I emphatically say, absolutely not! It is 1000% normal to compare yourself to everyone else in the world. It is just what we do in a culture that literally has entire industries devoted to making us feel bad because we don't look like the latest trendy body type or have the best and newest products. If you consume any media, you have been exposed to this. (My recommendation is to stop following these sites and accounts online and start following accounts and sites that show a wide variety of people with different shapes and sizes and colors and abilities - the more variety we see, the more comfortable it becomes for us.)
Back to the point...do you love yourself? Is loving yourself a requirement to loving others? Can you only truly heal if you love yourself?
Again, I'm voting an emphatic no!
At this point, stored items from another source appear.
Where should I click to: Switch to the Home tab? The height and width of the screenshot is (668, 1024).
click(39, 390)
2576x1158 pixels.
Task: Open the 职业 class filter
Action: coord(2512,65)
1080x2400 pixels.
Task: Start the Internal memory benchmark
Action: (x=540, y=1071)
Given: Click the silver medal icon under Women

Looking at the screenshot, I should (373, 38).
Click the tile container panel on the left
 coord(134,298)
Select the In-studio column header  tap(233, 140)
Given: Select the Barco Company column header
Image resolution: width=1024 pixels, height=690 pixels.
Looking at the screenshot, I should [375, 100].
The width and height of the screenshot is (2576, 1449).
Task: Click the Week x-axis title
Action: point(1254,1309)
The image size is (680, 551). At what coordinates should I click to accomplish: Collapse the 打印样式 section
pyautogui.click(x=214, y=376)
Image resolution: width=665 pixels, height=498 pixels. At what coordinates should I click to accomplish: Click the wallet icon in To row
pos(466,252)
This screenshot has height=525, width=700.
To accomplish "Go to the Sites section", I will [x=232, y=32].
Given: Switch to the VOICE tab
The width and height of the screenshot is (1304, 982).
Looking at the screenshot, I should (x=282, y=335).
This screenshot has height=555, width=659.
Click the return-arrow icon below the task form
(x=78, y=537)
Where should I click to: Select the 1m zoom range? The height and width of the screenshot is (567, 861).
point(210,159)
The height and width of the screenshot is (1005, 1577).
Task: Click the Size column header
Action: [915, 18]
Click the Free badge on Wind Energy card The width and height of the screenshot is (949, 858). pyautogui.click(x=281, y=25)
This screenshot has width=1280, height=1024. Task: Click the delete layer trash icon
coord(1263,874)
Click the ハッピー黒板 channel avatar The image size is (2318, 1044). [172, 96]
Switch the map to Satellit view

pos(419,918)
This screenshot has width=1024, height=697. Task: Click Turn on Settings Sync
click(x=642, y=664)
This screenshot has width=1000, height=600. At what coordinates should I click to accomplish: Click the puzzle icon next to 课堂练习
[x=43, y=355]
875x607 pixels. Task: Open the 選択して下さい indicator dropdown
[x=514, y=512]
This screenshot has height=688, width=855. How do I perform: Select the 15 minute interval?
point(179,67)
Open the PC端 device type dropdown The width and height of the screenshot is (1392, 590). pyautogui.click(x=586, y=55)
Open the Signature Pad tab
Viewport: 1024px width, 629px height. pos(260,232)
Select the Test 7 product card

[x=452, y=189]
If you're like me and have participated in decades of self-loathing and negative self talk, do you believe you can just one day decide to love yourself and poof! you love yourself?! Maybe you can* and I wish that for you with my whole heart! But knowing a little bit about neuroscience means I know how new thoughts and behaviors are formed and become habits - repetition, i.e. time, effort and energy.
As I thought about this, it is rare to fall instantly in love with someone, unless of course that someone is a dog, in which case all bets are off. But people-wise, don't you generally like someone first? Don't you generally get an inkling that this might be someone you could be friends with and then decide to get to know them a bit before you notice the 'falling in love with them' feelings? It takes time, effort and energy to get to know a person. And after knowing them for awhile, you may notice that your feelings have deepened - whether it's your BFF or a potential partner*.
So, instead of beating ourselves up over not being able to love ourselves, what if we took some time, effort and energy to get to know ourSelf, who we really are outside of the roles we play in life? You are more than a daughter or mother or employee or chauffer to the neighborhood children. You are more than a spouse or church member or fixer of all.the.things. You are kind and loving and fierce and funny. You have dreams and desires. What if you took a few minutes each day to remember those things about you? To celebrate you because you're the only one who can make your 3 year old's boo boos better or the one everyone comes to for advice...the list goes on. What if you practiced liking yourself a little bit every day instead of worrying that you don't love yourself enough? What if you got to know you again?
*Adding an addendum because there are certain hormonal actions that occur, for example the birth of a baby where mom secretes oxytocin that acts to help her fall in love with her newborn. Additionally, I actually do believe that we can "fall in love" with ourSelf or others in an instant if the necessary motivation and reward are present - change can truly happen in an instant. But for most of us, loving ourSelf is very difficult and very different than loving somebody else and why I recommend starting with liking parts of ourSelf first!